Clarification / Additional information
- For further information on the use of laxatives during pregnancy, contact the UK Teratology Information Service (UKTIS), formerly the National Teratology Information Service (NTIS), on 0844 892 0909.
Basis for recommendation
The following recommendations are based on expert advice on drug safety during pregnancy [Schaefer et al, 2007]:
- Bulk-forming laxatives are not absorbed from the gastrointestinal tract and are therefore suitable for use during pregnancy.
- Lactulose is poorly absorbed from the gastrointestinal tract and is also suitable for use during pregnancy.
- Macrogols with a molecular weight of more than 3000 are not absorbed from the gastrointestinal tract.
- Bisacodyl is poorly absorbed from the gastrointestinal tract (only about 5%). It has not been reported to cause teratogenic or fetotoxic effects and is therefore suitable for use during pregnancy.

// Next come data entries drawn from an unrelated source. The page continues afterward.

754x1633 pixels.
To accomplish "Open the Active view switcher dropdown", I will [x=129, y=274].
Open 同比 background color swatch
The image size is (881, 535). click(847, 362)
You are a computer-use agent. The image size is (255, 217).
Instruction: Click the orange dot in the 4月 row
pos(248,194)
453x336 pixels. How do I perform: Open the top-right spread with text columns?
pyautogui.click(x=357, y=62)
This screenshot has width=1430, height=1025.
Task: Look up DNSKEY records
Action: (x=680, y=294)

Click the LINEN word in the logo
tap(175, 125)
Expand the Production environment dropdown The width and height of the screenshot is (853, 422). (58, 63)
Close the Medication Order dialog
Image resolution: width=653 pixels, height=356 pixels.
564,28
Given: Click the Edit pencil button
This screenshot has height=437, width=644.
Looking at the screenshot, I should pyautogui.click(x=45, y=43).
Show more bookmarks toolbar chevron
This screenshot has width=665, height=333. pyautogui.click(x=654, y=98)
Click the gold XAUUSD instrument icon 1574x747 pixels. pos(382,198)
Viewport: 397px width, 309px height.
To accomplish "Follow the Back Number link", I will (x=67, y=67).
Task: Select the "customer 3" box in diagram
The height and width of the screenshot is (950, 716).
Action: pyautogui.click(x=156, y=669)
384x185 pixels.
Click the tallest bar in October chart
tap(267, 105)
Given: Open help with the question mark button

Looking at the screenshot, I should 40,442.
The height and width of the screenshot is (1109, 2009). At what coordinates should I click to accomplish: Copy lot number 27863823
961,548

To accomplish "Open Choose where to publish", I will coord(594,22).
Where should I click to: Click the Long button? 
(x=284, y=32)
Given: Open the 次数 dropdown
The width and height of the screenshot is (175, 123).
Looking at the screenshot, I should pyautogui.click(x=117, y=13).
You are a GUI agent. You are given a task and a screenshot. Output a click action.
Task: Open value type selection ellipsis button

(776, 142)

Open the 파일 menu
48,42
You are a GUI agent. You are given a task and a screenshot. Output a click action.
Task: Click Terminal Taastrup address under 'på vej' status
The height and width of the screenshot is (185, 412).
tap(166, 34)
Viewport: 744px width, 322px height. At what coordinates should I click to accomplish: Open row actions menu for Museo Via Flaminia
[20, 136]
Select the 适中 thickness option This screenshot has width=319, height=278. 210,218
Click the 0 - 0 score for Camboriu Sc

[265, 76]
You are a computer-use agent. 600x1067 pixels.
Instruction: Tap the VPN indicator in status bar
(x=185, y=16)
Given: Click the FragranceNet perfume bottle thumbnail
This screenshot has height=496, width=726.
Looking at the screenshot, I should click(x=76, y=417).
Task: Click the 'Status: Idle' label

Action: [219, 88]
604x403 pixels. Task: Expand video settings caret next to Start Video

- Senna is partially absorbed from the gastrointestinal tract but does not appear to be teratogenic. Concerns have been raised that senna should be avoided in the third trimester because a stimulating effect on uterine contractions has been reported with other anthraquinone derivatives. However, this has not been reported with senna.
- Glycerol suppositories are also suitable for use during pregnancy [ABPI Medicines Compendium, 2002].
- Laxatives that are not recommended:
- Docusate is less preferred because there is a single case report of neonatal hypomagnesaemia after maternal overuse of oral docusate sodium. However, docusate could be considered in low doses if the recommended laxatives (above) are unsuccessful [Schaefer et al, 2007].
- Sodium picosulfate: there is less experience with its use in pregnancy, so it is therefore not recommended [ABPI Medicines Compendium, 2006].
- Sodium citrate and sodium phosphate enemas should be avoided if possible during pregnancy, because they may cause fluid and electrolyte imbalances [NTIS, 2002].